A => Proposed Methodology for Balanced Data (PM_BAL), B => Class Imbalanced Data on PM_BAL, C => Class Imbalanced Data on_DeepCORAL, D => Class Imbalanced Data on_DANN, E => Proposed Methodology for Class Imbalanced Data (PM_IMB).

4. Conclusions

This study utilises AI to address predictive maintenance issues related to rotor crack fault identification and diagnosis. Performance loss happens due to CNN’s hyperparameter optimisation and overfitting, domain shift, fault complexity, and data class imbalance. The proposed methodology effectively addresses these issues in prediction performance and successfully detects and diagnoses rotor crack faults in industrial machines under various operating conditions. Case Study 1 indicates that ML and DL lose prediction capabilities as operating conditions change. Case Study 2 addresses the hyperparameter tuning and overfitting issues of 1D-CNN. The proposed technique achieves up to 99.5% accuracy under similar conditions. At various operating speeds, the prediction performance is 93.22%. The study indicates that manually tuning the 1D-CNN architecture’s hyperparameters is less accurate than genetic-algorithm-based optimisation. PCA was used to study the characteristics of the last 1D-CNN layer with and without the domain adaptation task.

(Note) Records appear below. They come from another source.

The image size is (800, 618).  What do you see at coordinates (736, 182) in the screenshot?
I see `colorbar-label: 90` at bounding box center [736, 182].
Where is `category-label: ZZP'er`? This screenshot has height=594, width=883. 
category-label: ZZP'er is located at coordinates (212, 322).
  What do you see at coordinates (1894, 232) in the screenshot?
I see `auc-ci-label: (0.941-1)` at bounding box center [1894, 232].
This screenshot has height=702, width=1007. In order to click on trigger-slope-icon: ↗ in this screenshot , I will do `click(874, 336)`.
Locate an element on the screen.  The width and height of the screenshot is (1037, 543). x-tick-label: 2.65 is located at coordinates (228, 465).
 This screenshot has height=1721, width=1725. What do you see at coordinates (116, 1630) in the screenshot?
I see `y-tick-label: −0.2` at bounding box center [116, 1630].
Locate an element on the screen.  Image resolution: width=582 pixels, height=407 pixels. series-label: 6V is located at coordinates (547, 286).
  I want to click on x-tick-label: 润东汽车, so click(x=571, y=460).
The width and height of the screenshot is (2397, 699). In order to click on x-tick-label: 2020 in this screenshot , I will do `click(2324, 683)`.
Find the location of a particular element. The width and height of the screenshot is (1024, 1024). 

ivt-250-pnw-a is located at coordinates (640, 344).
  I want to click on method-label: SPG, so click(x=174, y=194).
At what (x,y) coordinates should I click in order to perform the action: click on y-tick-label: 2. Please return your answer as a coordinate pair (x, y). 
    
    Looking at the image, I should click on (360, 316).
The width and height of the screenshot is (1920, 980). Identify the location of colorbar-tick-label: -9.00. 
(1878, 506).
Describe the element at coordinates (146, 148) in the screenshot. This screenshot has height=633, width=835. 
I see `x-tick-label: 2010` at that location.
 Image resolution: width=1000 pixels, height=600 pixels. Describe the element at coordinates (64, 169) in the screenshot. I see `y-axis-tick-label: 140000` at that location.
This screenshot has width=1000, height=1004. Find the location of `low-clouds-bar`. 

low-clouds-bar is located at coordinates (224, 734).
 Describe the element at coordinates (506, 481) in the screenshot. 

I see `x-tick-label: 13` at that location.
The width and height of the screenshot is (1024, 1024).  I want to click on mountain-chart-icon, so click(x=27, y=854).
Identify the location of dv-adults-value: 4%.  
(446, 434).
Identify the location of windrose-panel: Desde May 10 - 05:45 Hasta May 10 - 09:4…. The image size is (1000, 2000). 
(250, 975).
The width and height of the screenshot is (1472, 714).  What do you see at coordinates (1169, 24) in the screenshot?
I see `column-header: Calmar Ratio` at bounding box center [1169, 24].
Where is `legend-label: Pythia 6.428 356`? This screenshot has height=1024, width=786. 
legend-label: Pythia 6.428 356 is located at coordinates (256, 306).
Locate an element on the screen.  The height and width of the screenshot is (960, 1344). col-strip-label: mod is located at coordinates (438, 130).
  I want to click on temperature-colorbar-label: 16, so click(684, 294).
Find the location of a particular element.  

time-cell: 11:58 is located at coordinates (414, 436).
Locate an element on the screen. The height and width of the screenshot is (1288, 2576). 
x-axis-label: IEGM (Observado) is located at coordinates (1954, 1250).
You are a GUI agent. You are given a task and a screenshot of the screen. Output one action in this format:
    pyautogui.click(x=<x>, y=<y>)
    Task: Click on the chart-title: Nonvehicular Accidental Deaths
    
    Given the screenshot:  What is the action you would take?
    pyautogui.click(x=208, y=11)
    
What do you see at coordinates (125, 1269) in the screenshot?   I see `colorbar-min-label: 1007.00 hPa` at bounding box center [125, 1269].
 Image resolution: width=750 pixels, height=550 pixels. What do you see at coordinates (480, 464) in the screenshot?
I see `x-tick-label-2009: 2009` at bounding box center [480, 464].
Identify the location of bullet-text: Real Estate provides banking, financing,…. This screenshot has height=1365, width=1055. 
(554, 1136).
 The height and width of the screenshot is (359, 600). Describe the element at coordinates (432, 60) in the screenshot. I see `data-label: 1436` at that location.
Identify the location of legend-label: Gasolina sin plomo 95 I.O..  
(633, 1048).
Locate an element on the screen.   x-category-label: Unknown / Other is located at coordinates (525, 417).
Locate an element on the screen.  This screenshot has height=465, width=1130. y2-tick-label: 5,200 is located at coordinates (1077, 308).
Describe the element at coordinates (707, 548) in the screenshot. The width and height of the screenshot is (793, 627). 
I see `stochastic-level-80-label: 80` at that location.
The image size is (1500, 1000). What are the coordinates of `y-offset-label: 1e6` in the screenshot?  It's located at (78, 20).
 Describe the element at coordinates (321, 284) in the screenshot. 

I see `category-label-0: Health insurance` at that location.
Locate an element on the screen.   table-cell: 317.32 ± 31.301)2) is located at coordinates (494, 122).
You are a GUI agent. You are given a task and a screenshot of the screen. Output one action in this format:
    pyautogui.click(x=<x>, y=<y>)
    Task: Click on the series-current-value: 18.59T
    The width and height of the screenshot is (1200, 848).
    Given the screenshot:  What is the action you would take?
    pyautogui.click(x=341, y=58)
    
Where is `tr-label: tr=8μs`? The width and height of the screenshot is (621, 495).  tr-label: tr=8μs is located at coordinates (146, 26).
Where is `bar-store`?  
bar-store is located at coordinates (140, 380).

Domain adaptation reduces domain discrepancy, improving performance. Study 3 examined how ‘class unbalanced data’ affects performance. On an imbalanced dataset, the proposed methodology improves prediction accuracy from 30.4% to 84.4%. Fault predictions for ‘class unbalanced data’ are also evaluated using the F1-Score, the harmonic mean of recall and precision. Benchmarking against various other domain adaptation algorithms validates the work’s efficacy. The methodology demonstrated stable adaptation to varying operating conditions within the tested crack range of 1–5 mm, as it learns changes in vibration response associated with fault progression rather than relying on a specific defect magnitude. Therefore, the proposed approach is not constrained to this range and can be extended to shallower cracks below 1 mm, provided that representative vibration data are available for model training and validation. The present work considers open cracks generated by wire cutting, but the same framework may be extended to different crack types in future studies by acquiring vibration responses that reflect those geometries. Furthermore, the methodology may be extended to crack localisation by employing distributed sensing or multi-position measurements in future investigations. The outcome of the proposed methodology on experimental data demonstrates potential performance improvement, which effectively helps to create an AI-based predictive maintenance programme for diagnosing rotor crack faults of industrial machines under varying operating conditions.